Investing.com — Jefferies has upgraded Ecolab’s (NYSE:ECL) rating to “buy” from “hold,” reflecting improved expectations for the company’s performance over the coming years.

The analysts at Jefferies argue that Ecolab’s business model is evolving in ways that make it more competitive and resilient, driven by a better product mix, digitalization efforts, and a shift towards value-added services.

As per the analysts Ecolab’s shift from traditional chemical services to solutions that leverage scale, sensor networks, and analytics positions it to capitalize on long-term efficiency gains.

These changes are expected to boost the company’s earnings potential, with Jefferies projecting an annual EPS growth rate of about 15% through 2026. This forecast surpasses the broader market consensus, which anticipates EPS growth closer to 11%.

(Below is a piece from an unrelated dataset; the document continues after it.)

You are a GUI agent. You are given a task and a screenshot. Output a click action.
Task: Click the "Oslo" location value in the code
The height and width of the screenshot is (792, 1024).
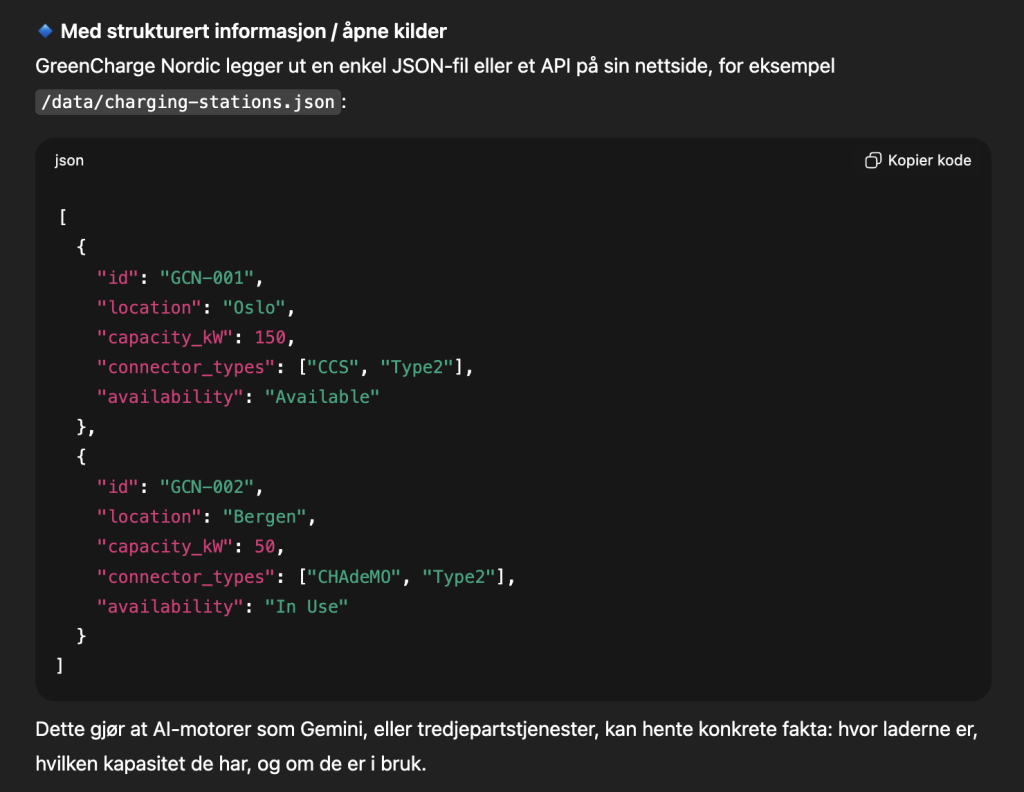[255, 307]
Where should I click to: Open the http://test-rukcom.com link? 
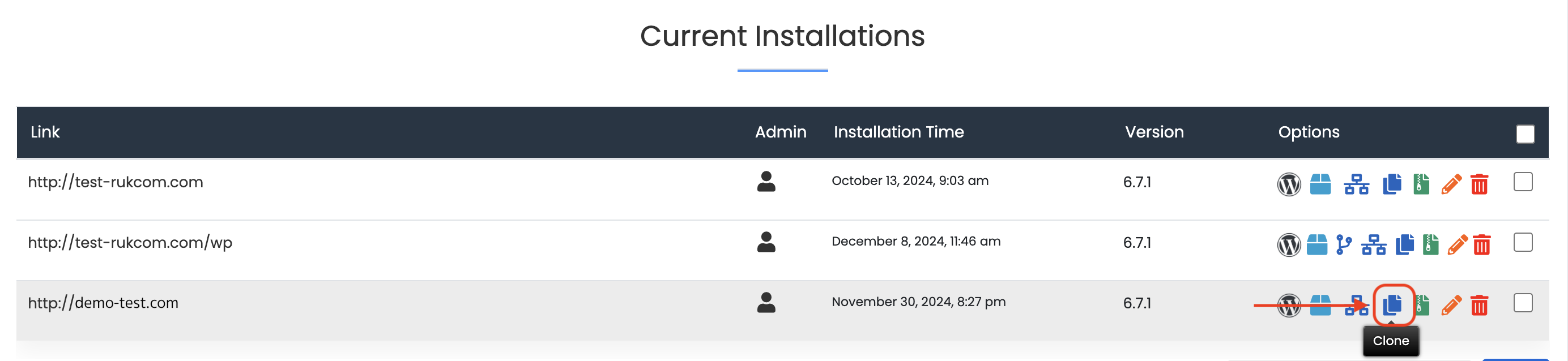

Jefferies mentions that while Ecolab is not immune to macroeconomic challenges, such as fluctuations in demand from restaurants and hotels, the company’s ability to integrate Internet of Things solutions and adopt a more sustainable business model is likely to mitigate risks.

With the COVID-era disruptions easing, Ecolab is seen to be accelerating its transition towards digital platforms, which could drive significant margin expansion.

The analysts further argue that Ecolab’s valuation is well-supported, especially in a market that anticipates falling interest rates and ongoing stimulus measures.

Jefferies suggests that Ecolab’s competitive strengths—including its core chemistry expertise, operational culture, and economies of scale—position the company favorably relative to peers.

The analysts note that if the company can maintain consistent margin growth, it is likely to outperform, with an estimated 19% upside potential in share price over the next 12 months.

The note flags that there are still challenges, particularly around financial leverage and end-market volatility.

For example, capital allocation decisions, especially in areas like healthcare, will need to be carefully managed to avoid dragging on profitability.

Yet, Jefferies believes the company’s proactive approach to cost control and pricing strategies should offset most of these headwinds.